EXTRACTED DATA:
= Beginning of Section =

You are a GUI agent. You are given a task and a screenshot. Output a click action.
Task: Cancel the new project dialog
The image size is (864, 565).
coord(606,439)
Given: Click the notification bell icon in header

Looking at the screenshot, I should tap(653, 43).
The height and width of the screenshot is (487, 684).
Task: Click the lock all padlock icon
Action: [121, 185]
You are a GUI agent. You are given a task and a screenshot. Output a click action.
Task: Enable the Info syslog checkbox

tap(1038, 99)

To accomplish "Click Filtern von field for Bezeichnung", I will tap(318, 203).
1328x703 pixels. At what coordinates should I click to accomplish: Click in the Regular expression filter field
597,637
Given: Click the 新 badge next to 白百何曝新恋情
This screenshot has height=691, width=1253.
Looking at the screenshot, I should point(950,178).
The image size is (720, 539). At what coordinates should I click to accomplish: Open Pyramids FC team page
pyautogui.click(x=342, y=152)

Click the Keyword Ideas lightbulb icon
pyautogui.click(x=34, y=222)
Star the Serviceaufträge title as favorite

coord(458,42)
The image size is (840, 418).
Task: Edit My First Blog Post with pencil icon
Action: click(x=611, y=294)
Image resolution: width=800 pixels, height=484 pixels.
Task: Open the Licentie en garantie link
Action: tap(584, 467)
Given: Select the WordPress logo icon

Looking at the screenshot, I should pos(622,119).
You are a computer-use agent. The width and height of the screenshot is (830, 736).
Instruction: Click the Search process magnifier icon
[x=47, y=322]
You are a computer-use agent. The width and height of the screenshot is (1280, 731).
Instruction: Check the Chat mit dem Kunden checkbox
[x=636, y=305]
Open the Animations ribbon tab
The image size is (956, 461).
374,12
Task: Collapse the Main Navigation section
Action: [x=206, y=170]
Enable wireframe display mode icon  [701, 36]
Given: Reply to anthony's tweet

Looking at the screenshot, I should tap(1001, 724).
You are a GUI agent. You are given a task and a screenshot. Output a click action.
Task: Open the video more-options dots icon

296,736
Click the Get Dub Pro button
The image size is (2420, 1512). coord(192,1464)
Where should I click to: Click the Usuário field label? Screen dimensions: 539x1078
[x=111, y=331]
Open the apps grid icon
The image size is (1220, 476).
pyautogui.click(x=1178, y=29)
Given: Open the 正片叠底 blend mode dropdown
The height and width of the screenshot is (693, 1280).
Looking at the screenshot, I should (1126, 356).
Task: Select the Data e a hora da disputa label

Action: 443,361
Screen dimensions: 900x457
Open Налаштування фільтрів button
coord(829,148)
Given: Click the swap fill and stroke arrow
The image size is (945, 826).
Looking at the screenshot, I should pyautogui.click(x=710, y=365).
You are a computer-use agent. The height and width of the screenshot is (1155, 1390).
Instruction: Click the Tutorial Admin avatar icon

= End of Section =

ACTION ITEM: Transcribe every record above word for word.

REPLY:
You are a GUI agent. You are given a task and a screenshot. Output a click action.
Task: Cancel the new project dialog
The image size is (864, 565).
coord(606,439)
Given: Click the notification bell icon in header

Looking at the screenshot, I should tap(653, 43).
The height and width of the screenshot is (487, 684).
Task: Click the lock all padlock icon
Action: [121, 185]
You are a GUI agent. You are given a task and a screenshot. Output a click action.
Task: Enable the Info syslog checkbox

tap(1038, 99)

To accomplish "Click Filtern von field for Bezeichnung", I will tap(318, 203).
1328x703 pixels. At what coordinates should I click to accomplish: Click in the Regular expression filter field
597,637
Given: Click the 新 badge next to 白百何曝新恋情
This screenshot has height=691, width=1253.
Looking at the screenshot, I should point(950,178).
The image size is (720, 539). At what coordinates should I click to accomplish: Open Pyramids FC team page
pyautogui.click(x=342, y=152)

Click the Keyword Ideas lightbulb icon
pyautogui.click(x=34, y=222)
Star the Serviceaufträge title as favorite

coord(458,42)
The image size is (840, 418).
Task: Edit My First Blog Post with pencil icon
Action: click(x=611, y=294)
Image resolution: width=800 pixels, height=484 pixels.
Task: Open the Licentie en garantie link
Action: tap(584, 467)
Given: Select the WordPress logo icon

Looking at the screenshot, I should pos(622,119).
You are a computer-use agent. The width and height of the screenshot is (830, 736).
Instruction: Click the Search process magnifier icon
[x=47, y=322]
You are a computer-use agent. The width and height of the screenshot is (1280, 731).
Instruction: Check the Chat mit dem Kunden checkbox
[x=636, y=305]
Open the Animations ribbon tab
The image size is (956, 461).
374,12
Task: Collapse the Main Navigation section
Action: [x=206, y=170]
Enable wireframe display mode icon  [701, 36]
Given: Reply to anthony's tweet

Looking at the screenshot, I should tap(1001, 724).
You are a GUI agent. You are given a task and a screenshot. Output a click action.
Task: Open the video more-options dots icon

296,736
Click the Get Dub Pro button
The image size is (2420, 1512). coord(192,1464)
Where should I click to: Click the Usuário field label? Screen dimensions: 539x1078
[x=111, y=331]
Open the apps grid icon
The image size is (1220, 476).
pyautogui.click(x=1178, y=29)
Given: Open the 正片叠底 blend mode dropdown
The height and width of the screenshot is (693, 1280).
Looking at the screenshot, I should (1126, 356).
Task: Select the Data e a hora da disputa label

Action: 443,361
Screen dimensions: 900x457
Open Налаштування фільтрів button
coord(829,148)
Given: Click the swap fill and stroke arrow
The image size is (945, 826).
Looking at the screenshot, I should pyautogui.click(x=710, y=365).
You are a computer-use agent. The height and width of the screenshot is (1155, 1390).
Instruction: Click the Tutorial Admin avatar icon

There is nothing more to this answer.